On Friday, the number of people who’ve been diagnosed with the untreatable strain of coronavirus currently whipping the world into a frenzy officially surpassed the six-figure mark and the death toll continues to rise as health officials try to figure out what the hell to do as they attempt to stop the illness from spreading.
Experts have estimated the airline industry could lose over $100 billion thanks to people reevaluating whether it’s wise to spend hours on end in a confined space with potential carriers of the bug and the stock market has been pummeled over the last month as investors brace for the impact the burgeoning pandemic could have on the global economy.

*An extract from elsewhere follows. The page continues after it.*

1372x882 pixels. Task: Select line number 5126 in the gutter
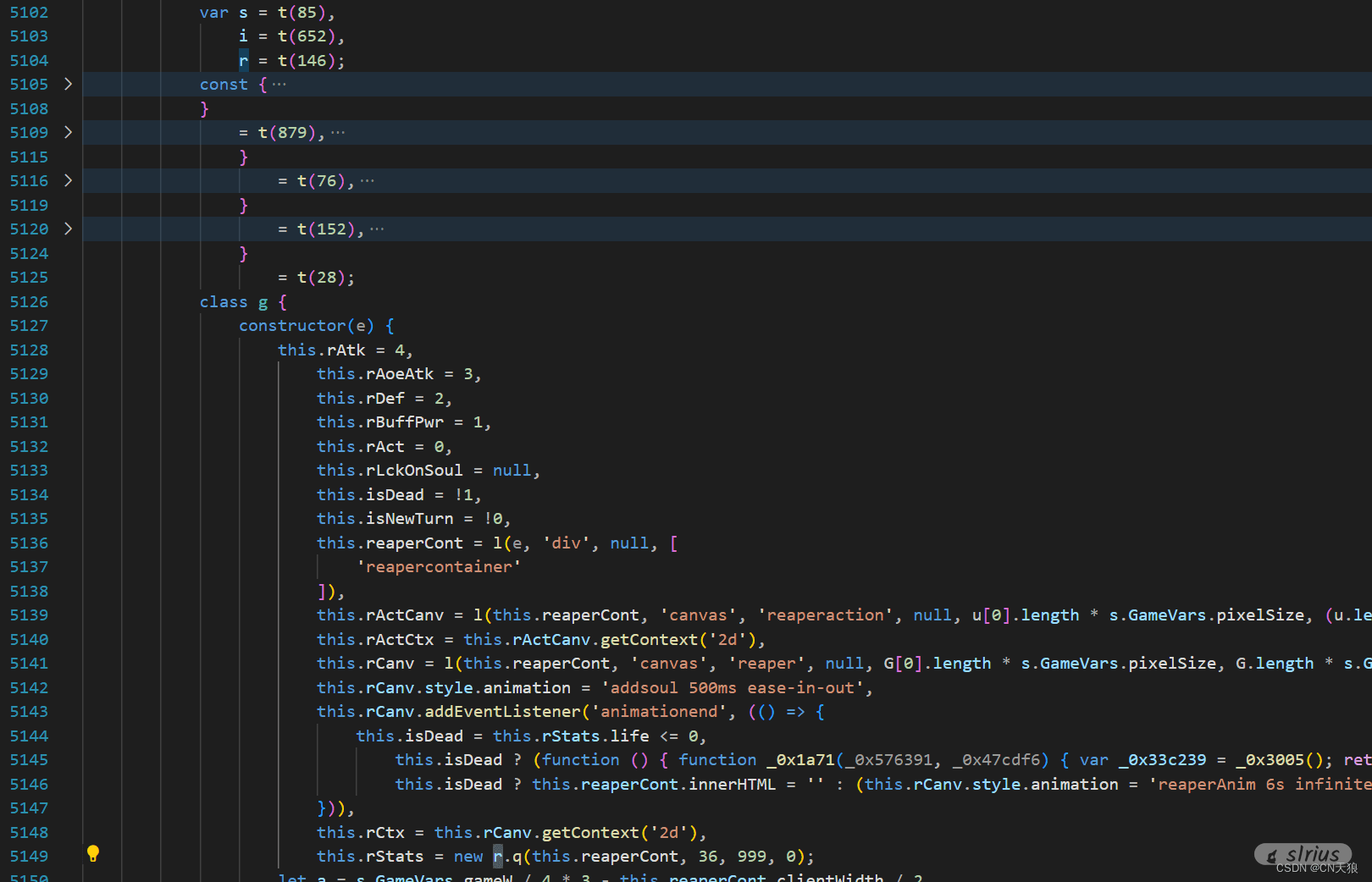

Shoppers have pillaged shelves at stores around the world as preppers laugh from their underground bunkers while people (including O.J. Simpson) stockpile canned goods, toilet paper, and various disinfectants in the event everything truly goes to shit, a possibility that becomes more and more likely with each passing day due to the fact that there’s currently no cure in sight.
As a result, people who were late to the game have been forced to figure out some alternatives when it comes to remaining healthy, and on Thursday, Tito’s was forced to inform the general public its vodka isn’t a suitable alternative to the hand sanitizers that have become increasingly scarce in recent weeks.
Last month, the first British man to fall victim to COVID-19 claimed he was able to conquer it with a diet of hot whiskey and honey, which is a claim that’s dubious at best.
However, as Wall Street Journal correspondent Bojan Pancevski noted on Thursday, a Bulgarian doctor named Todor Kantardziev also believes there might be some merit to that form of treatment, as he’s suggested that people who regularly drink liquor could be at an advantage when it comes to lowering the risk of contracting that disease.
As someone who uses the “alcohol kills germs” theory to justify drinking more than I should when I’m sick, I’d like to buy into this claim but all of the evidence points to Kantardziev having pulled this out of his ass, as there is literally no science whatsoever that backs up his claim.
With that said, I’m more than happy to take advantage of any excuse to stock up on booze, and even if the good doctor is wrong, it’s not going to hurt to have a bunch of bottles on hand to cope with the potential collapse of polite society.